CMOs deal with public funds in the sense that they collect and distribute money on behalf of their members. KeCoBo has a duty to ensure that these funds are properly managed and distributed to the rights holders. Where the CMO has been granted a license, KeCoBo shall supervise its activities and ensure compliance with the regulations in respect to collection and distribution of royalties.

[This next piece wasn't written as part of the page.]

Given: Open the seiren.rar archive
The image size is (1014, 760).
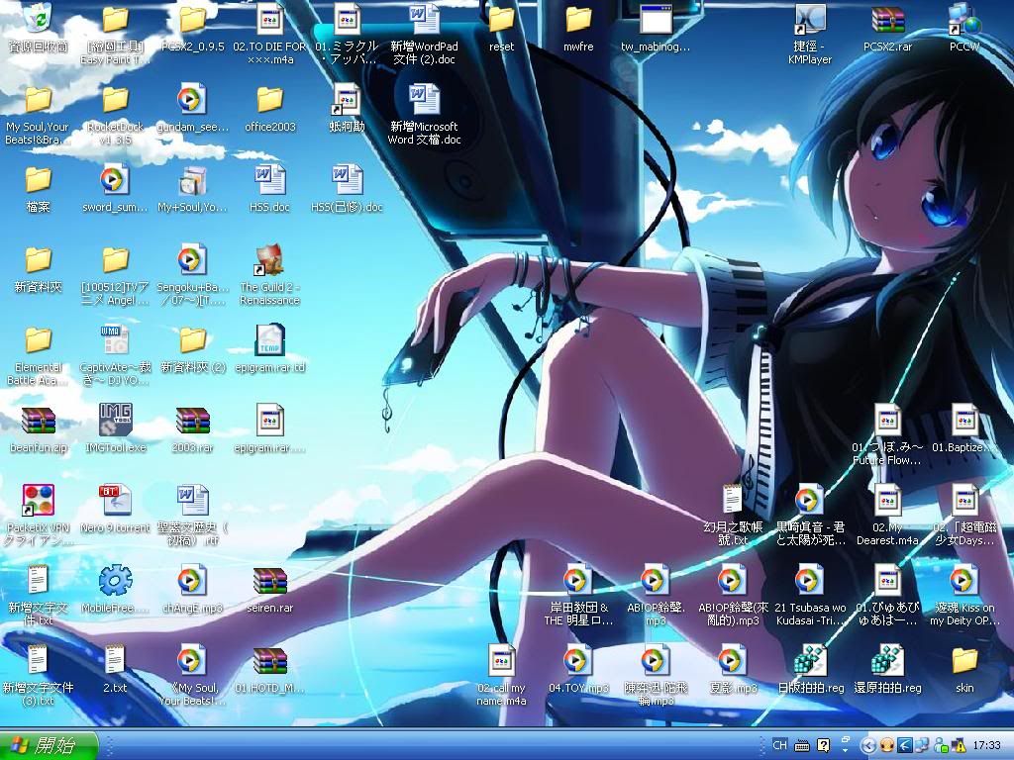Looking at the screenshot, I should coord(269,581).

In this regard, KeCoBo shall:
a) Inspect and evaluate the activities of the CMO during the year.
b) Carry out a systems and finance audit of the CMO before renewing the license.

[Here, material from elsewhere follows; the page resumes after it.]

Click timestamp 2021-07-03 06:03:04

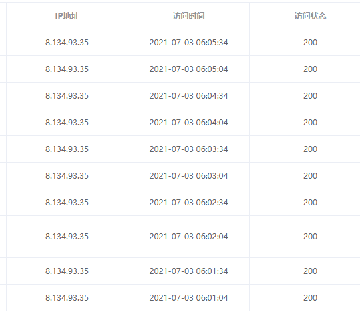tap(188, 175)
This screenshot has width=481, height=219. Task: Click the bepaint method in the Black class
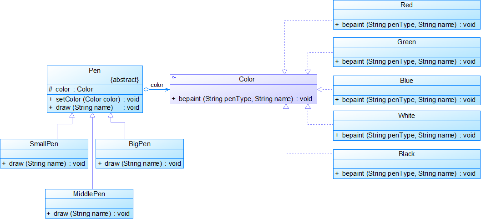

c) Monitor and evaluate the operation in respect to the compliance to the set rules.
d) Examine compliance of the CMO in respect to the amount paid in royalties vis-à-vis administrative costs.
e) Examine for the strategic and business development plan to enable to the CMO to maximise collections.
f) Evaluate quarterly or monthly reports covering expenses, royalty distribution and the general management of the CMO.
The CMO shall ensure that they change auditors after a period of three years to ensure accountability and transparency.
Revocation of License
KeCoBo may revoke a license where it finds that the:
a) The CMO no longer fulfils its objective under its Memorandum and Articles of Association
b) The CMO fails to distribute royalties.
c) The CMO distributes royalties without compliance with set distribution rules.
d) The Board of Directors and Management of the CMO fail to observe the principles of corporate governance.
e) The CMO engages in profit-making activities.
f) The CMO has been de-registered as a Company under CAP 486 of the Laws of Kenya.
g) The accounts are not or have not been audited by an independent auditor.
h) The administrative costs are more than 30% of the money collected.
i) The CMO fails to fulfill its obligations under the Copyright Act of 2001.
j) Where the management and or the members of the Board engage in activities that are prejudicial to the interests of the members such as corruption, abuse of office and mismanagement.
Procedure for the revocation of a license:
1. KeCoBo shall audit the CMO
2. The Executive Director shall ensure that an audit report is tabled to Audit and Legal Affairs Committee for deliberation.
3. Legal Affairs and Audit report shall be forwarded to the full Board for deliberation.
4. The Executive Director shall give the CMO a notice to show cause within 14 days.
5. The response shall be discussed by the Legal Affairs Committee who shall table the recommendations to the Full Board.
6. The Executive Director shall communicate the decision of the Board in writing to the CMO.
7. The Board shall issue a public notice on the revocation.